* [BRIEF]
Copy the material below word for word, from the line containing "is (773, 483)." through the line containing "Image resolution: width=649", and omit the pictures.

* [DATA]
▬▬▬▬▬▬
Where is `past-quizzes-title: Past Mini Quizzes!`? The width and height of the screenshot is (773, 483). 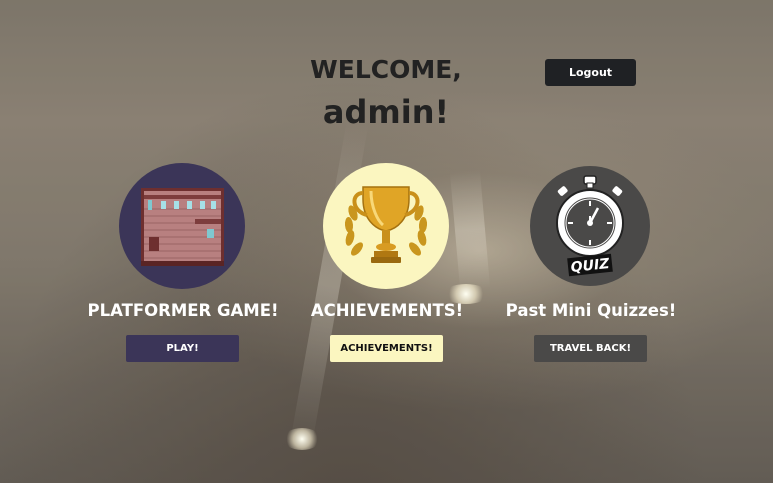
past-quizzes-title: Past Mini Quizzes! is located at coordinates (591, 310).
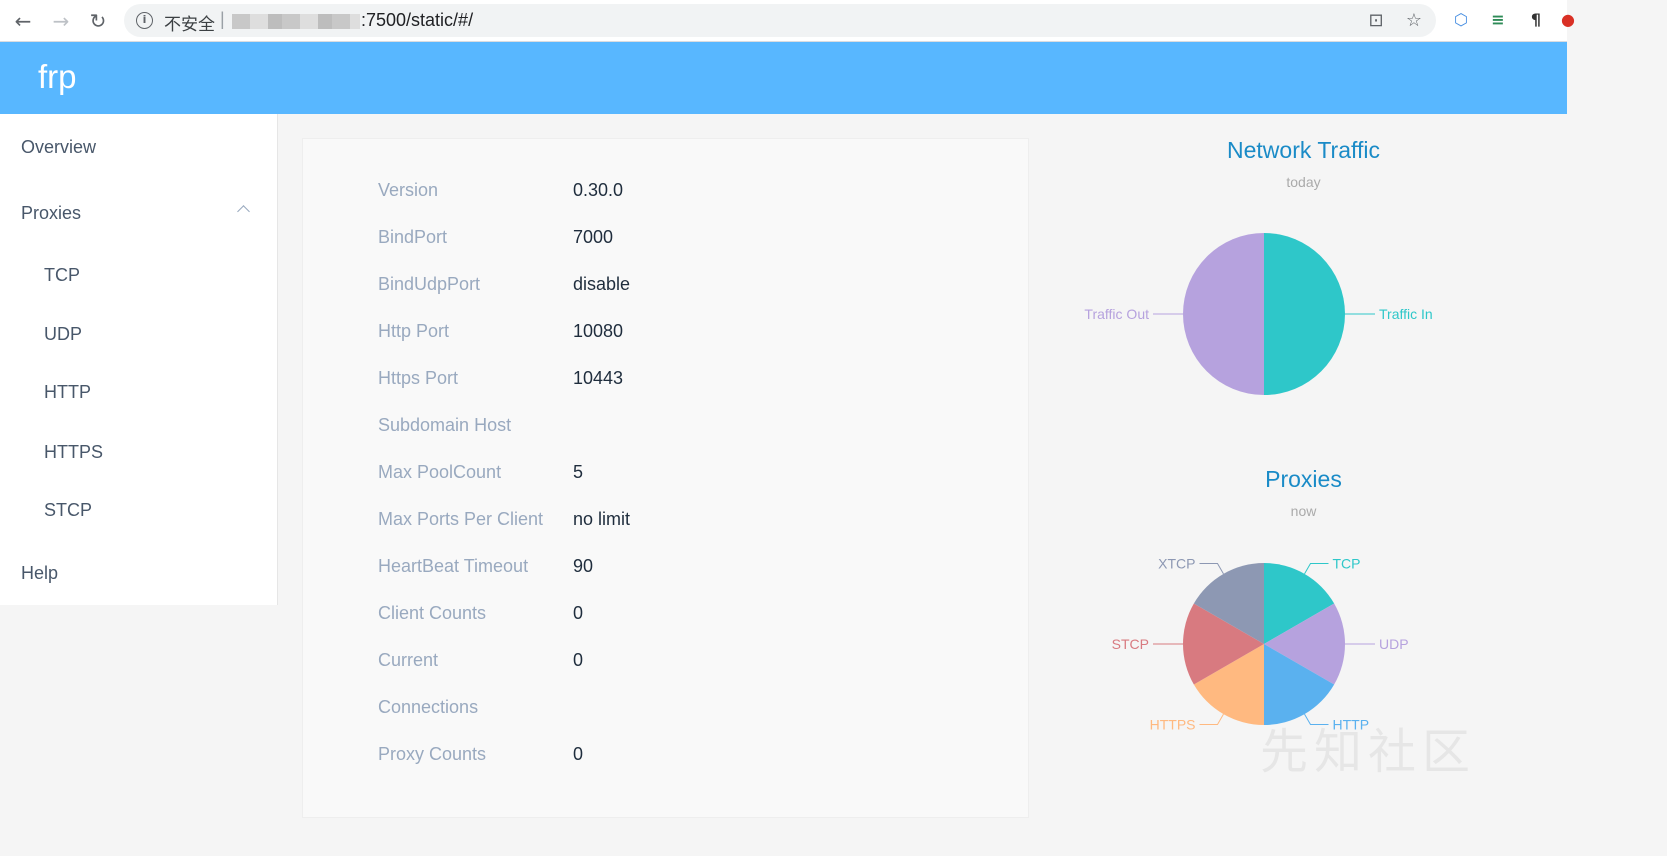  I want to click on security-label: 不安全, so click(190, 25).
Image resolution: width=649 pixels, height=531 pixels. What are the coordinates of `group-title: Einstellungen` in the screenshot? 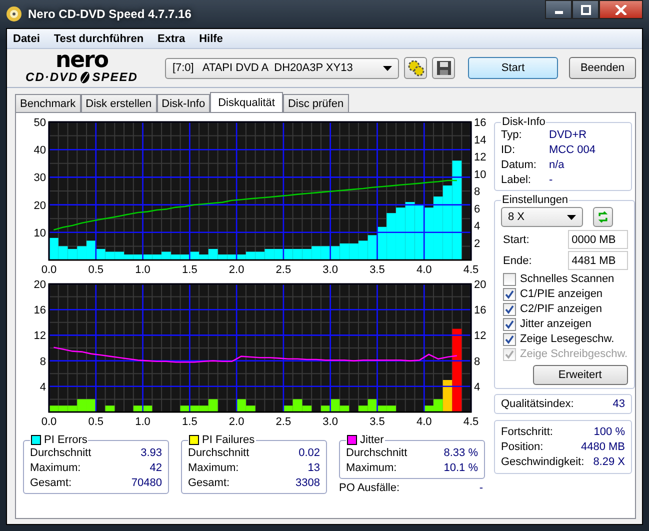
▬▬▬▬▬▬
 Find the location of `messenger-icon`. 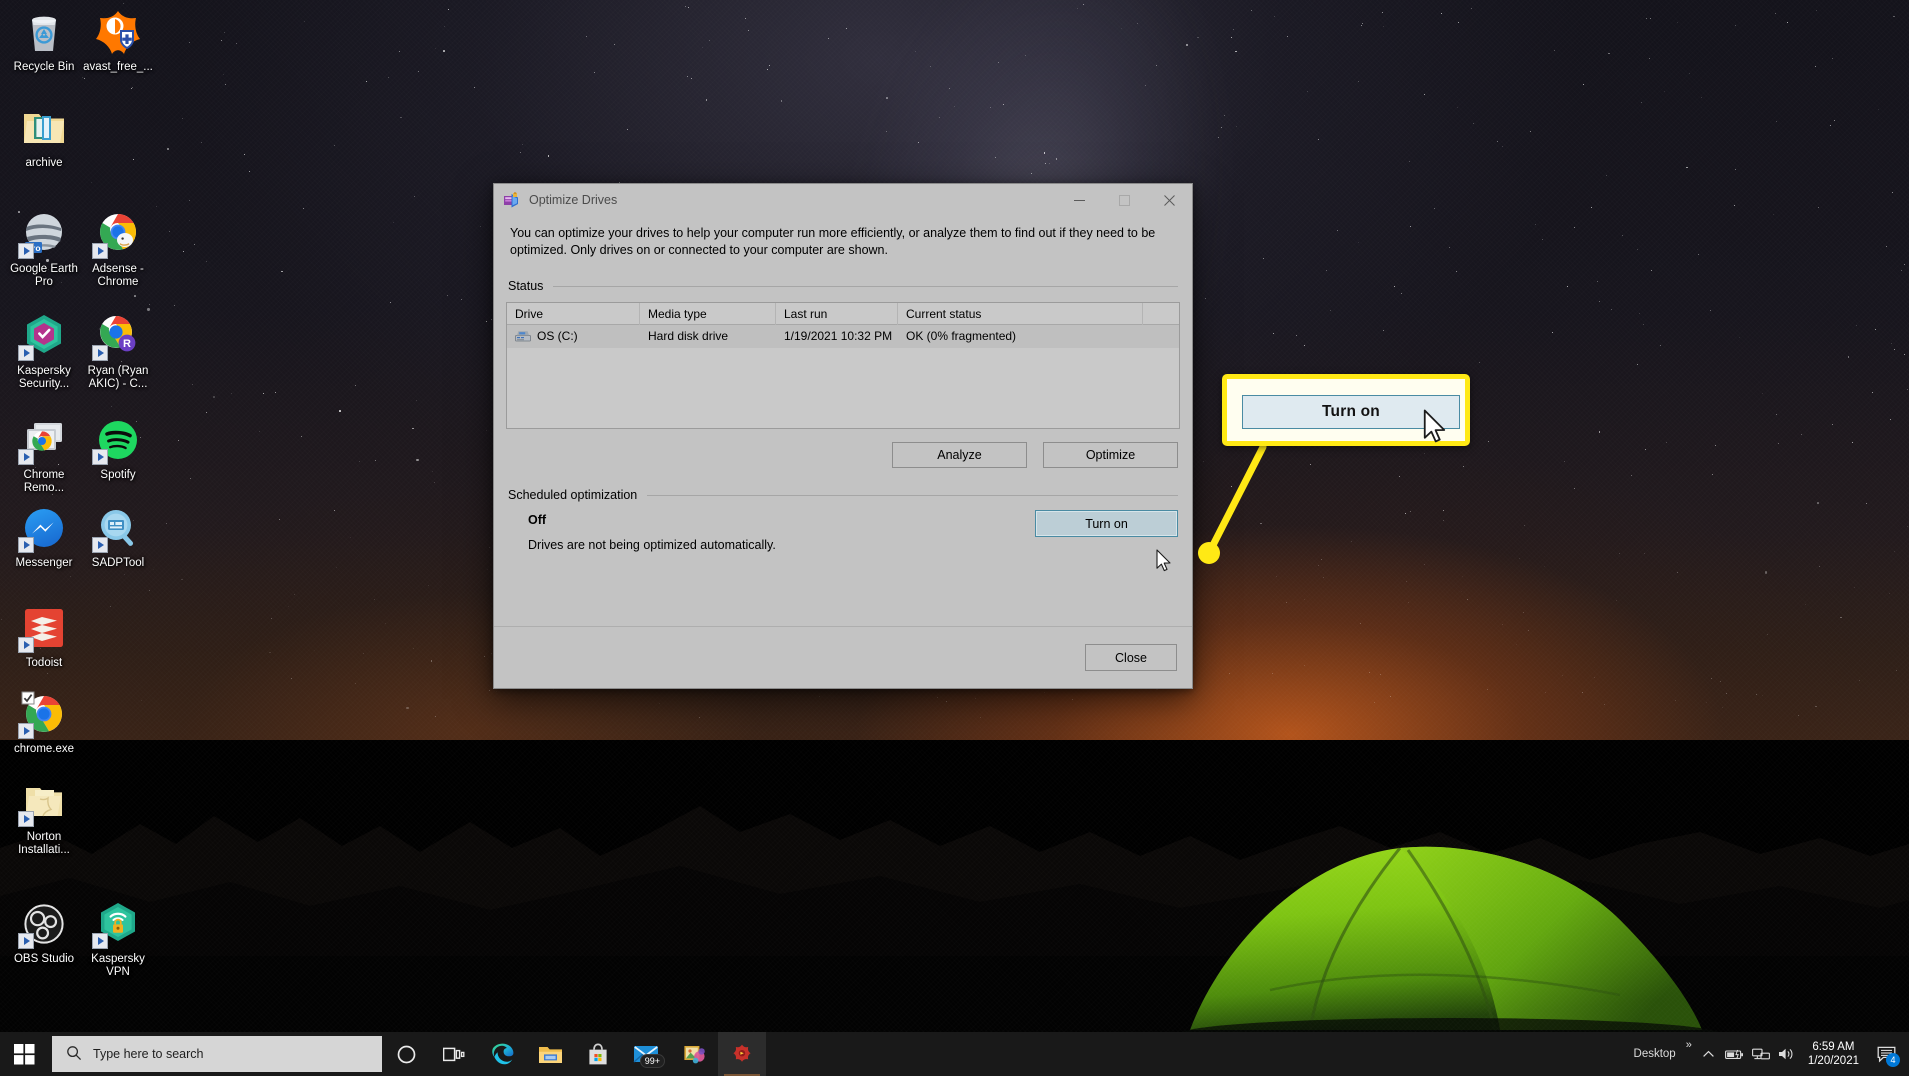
▬▬▬▬▬▬
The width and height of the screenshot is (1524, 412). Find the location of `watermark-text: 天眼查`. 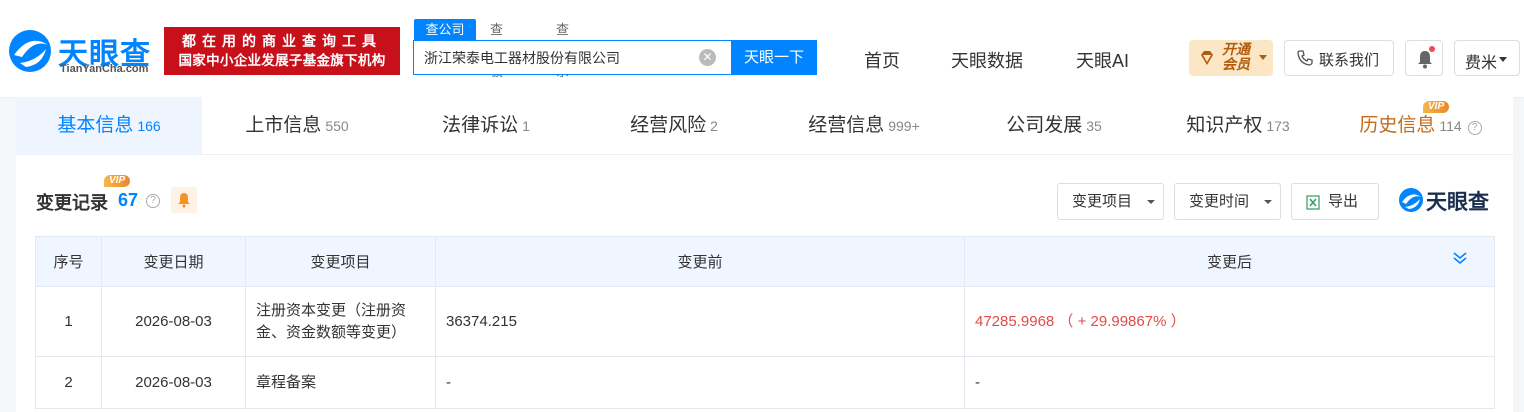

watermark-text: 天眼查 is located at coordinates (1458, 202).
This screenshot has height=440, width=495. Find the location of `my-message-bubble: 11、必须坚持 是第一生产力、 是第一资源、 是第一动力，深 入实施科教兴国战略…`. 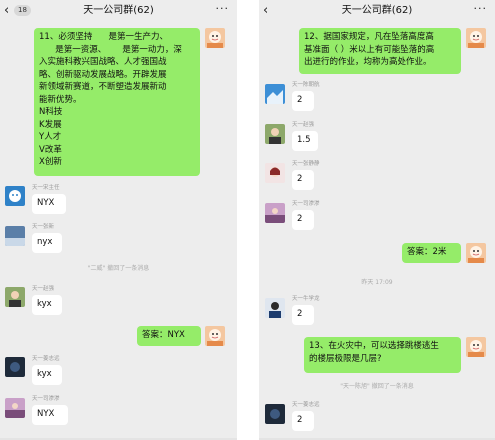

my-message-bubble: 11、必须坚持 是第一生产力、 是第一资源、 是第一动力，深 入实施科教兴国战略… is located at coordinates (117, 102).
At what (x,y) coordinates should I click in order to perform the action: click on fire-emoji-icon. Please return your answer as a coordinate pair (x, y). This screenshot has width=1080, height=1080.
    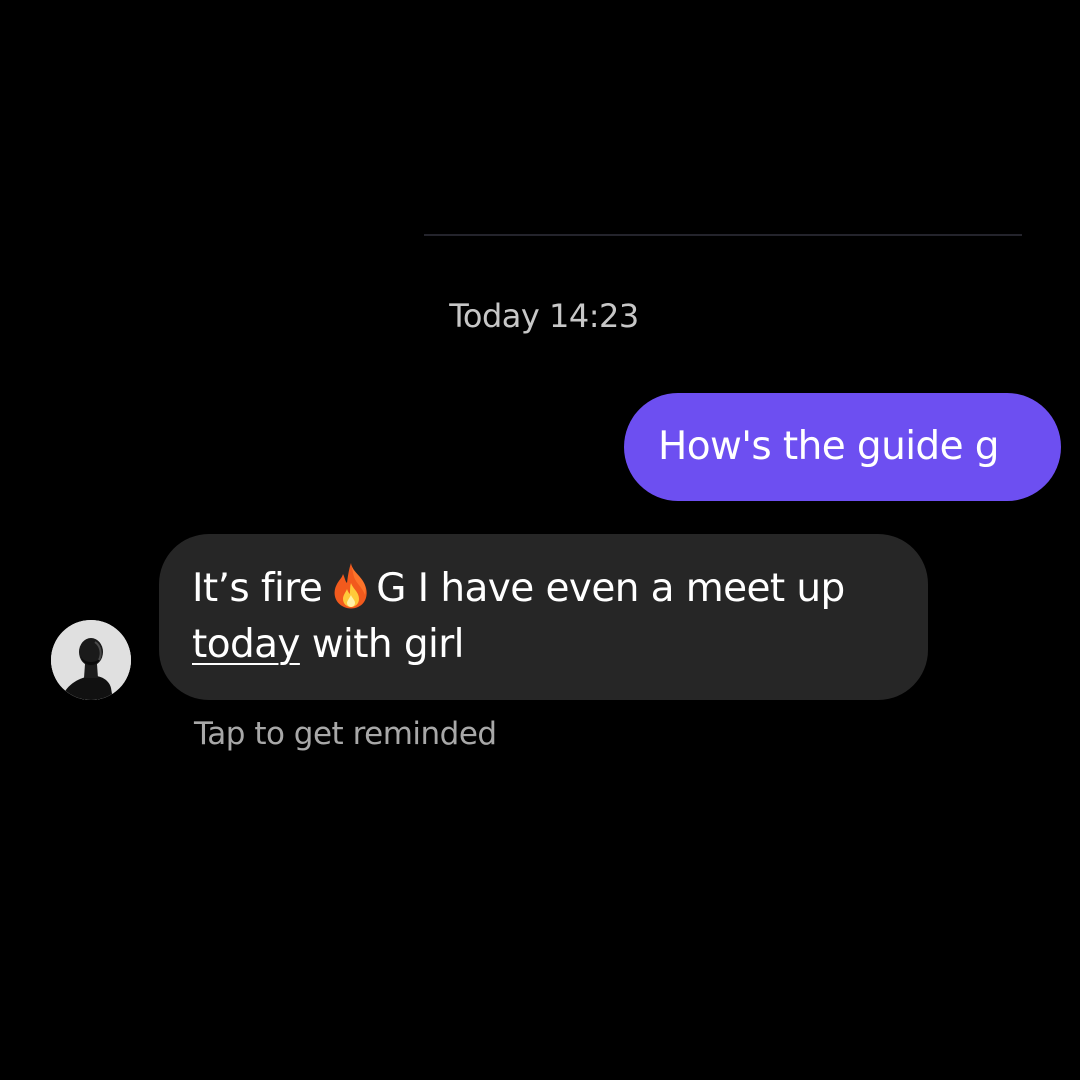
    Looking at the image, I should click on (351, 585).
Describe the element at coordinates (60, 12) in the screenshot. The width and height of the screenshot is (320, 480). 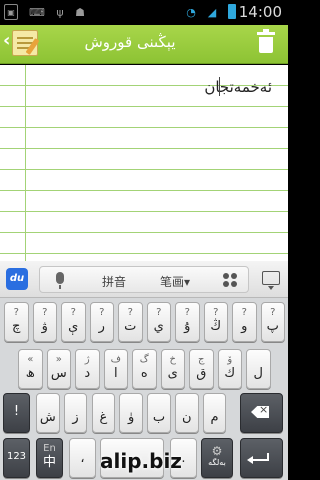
▬▬▬▬▬▬
* [COMPLETED TASK]
Where is `past-quizzes-title: Past Mini Quizzes!`? The width and height of the screenshot is (773, 483). 
past-quizzes-title: Past Mini Quizzes! is located at coordinates (591, 310).
  I want to click on security-label: 不安全, so click(190, 25).
Image resolution: width=649 pixels, height=531 pixels. What are the coordinates of `group-title: Einstellungen` in the screenshot? 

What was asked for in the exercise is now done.